Quote exactly and only this range of lines in the data below: the line that holds "427x229 pixels. How" to the line that holds "900x398 pixels.", both included.
====== Records for this task ======
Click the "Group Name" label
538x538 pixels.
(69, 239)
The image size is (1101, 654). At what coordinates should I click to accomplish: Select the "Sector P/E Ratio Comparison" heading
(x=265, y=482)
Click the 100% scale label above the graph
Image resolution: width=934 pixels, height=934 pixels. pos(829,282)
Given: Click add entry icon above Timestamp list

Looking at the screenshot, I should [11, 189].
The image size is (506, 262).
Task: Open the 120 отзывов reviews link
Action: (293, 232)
======
====== Records for this task ======
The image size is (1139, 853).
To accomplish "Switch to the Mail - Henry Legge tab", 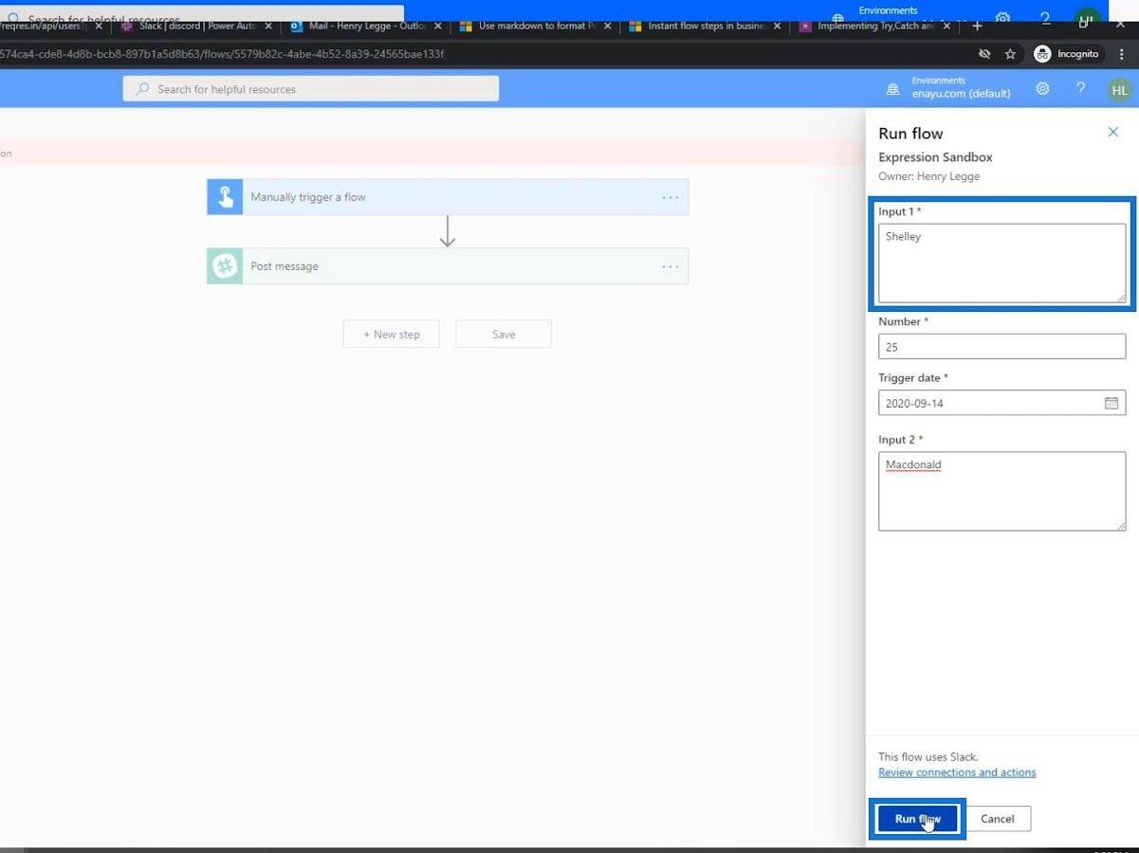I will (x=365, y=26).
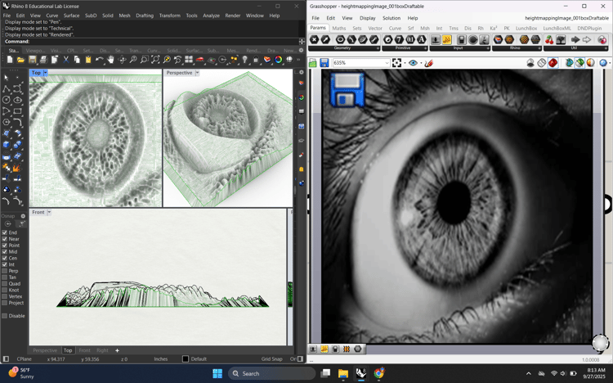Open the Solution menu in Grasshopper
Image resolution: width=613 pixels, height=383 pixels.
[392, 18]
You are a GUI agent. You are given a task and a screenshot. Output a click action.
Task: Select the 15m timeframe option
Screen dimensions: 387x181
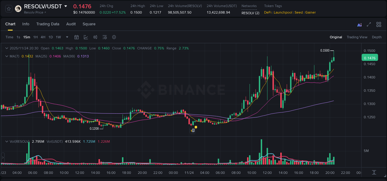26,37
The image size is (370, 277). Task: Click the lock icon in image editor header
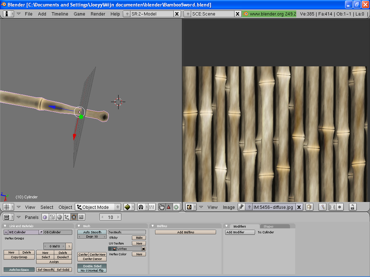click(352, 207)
======
====== Records for this task ======
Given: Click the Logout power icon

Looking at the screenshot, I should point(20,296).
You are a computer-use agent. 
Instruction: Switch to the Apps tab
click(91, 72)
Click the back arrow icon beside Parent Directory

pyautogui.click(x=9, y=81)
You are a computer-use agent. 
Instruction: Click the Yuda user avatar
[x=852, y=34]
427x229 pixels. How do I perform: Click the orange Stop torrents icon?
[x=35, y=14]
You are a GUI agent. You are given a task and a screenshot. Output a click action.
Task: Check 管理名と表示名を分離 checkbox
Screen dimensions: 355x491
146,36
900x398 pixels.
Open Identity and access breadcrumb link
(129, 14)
======
• Response to this exercise
427x229 pixels. How do I perform: Click the orange Stop torrents icon?
[x=35, y=14]
You are a GUI agent. You are given a task and a screenshot. Output a click action.
Task: Check 管理名と表示名を分離 checkbox
Screen dimensions: 355x491
146,36
900x398 pixels.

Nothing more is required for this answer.